### What to produce:
Below are the records; print exactly the lines from the one with "Given: Select the RT60 overlay button" through the last, both included, and leave the pictures out.

[Stored records]
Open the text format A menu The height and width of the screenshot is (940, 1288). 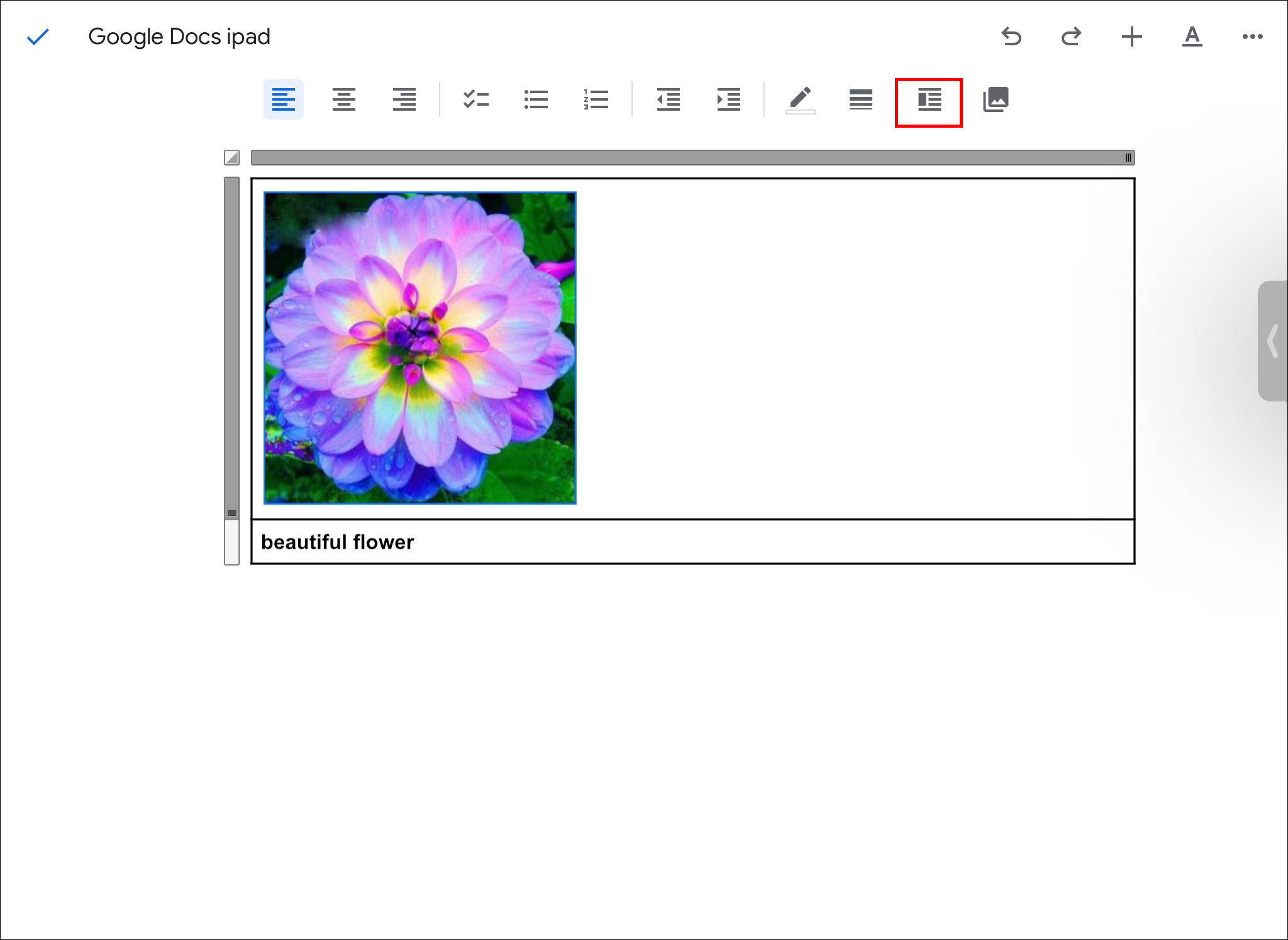click(1192, 37)
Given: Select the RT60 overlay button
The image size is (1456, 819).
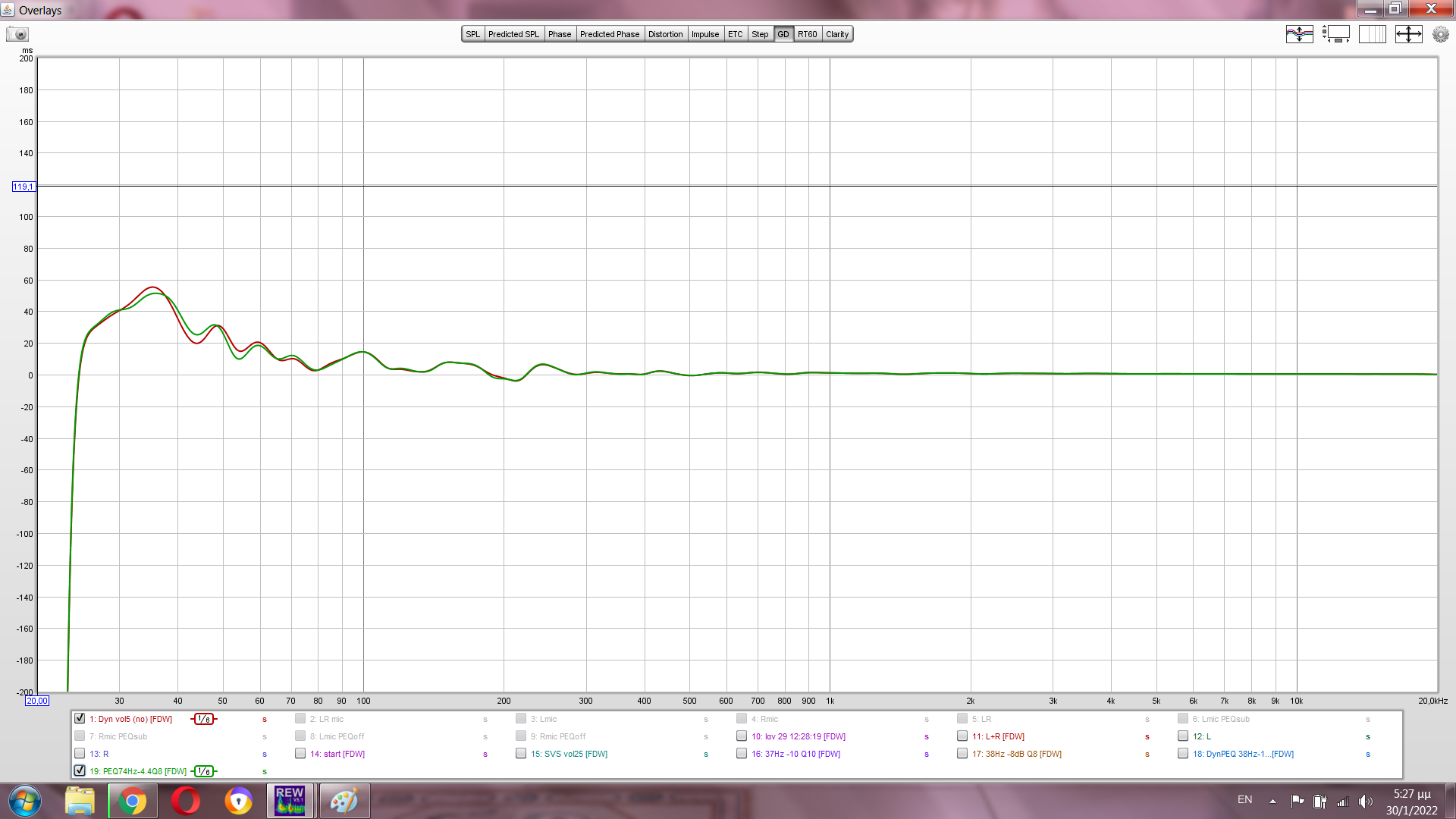Looking at the screenshot, I should click(807, 34).
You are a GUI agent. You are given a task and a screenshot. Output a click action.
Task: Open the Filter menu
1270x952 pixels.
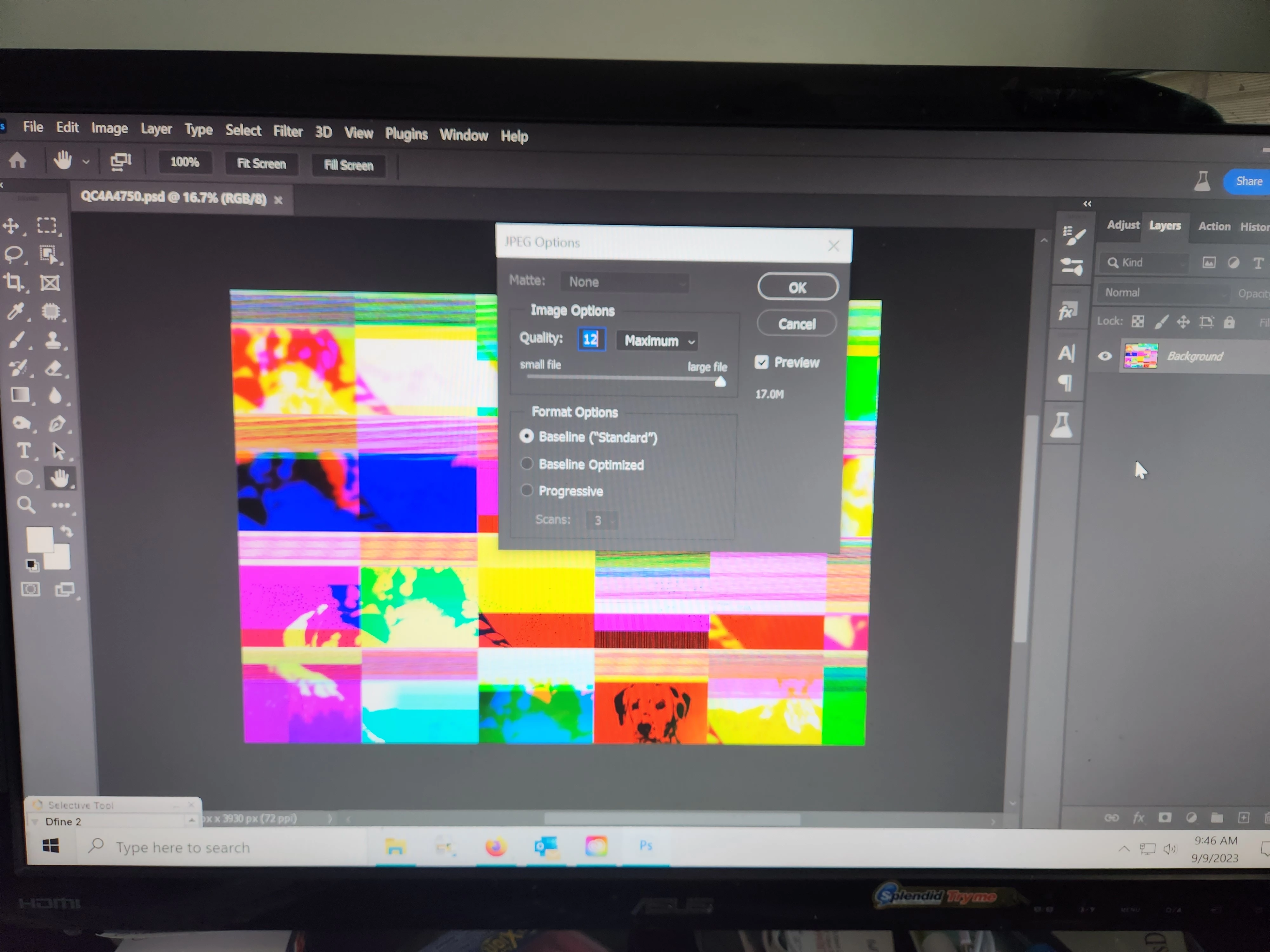point(288,131)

### Task solution:
Given: Select the RT60 overlay button
The image size is (1456, 819).
Looking at the screenshot, I should click(807, 34).
You are a GUI agent. You are given a task and a screenshot. Output a click action.
Task: Open the Filter menu
1270x952 pixels.
point(288,131)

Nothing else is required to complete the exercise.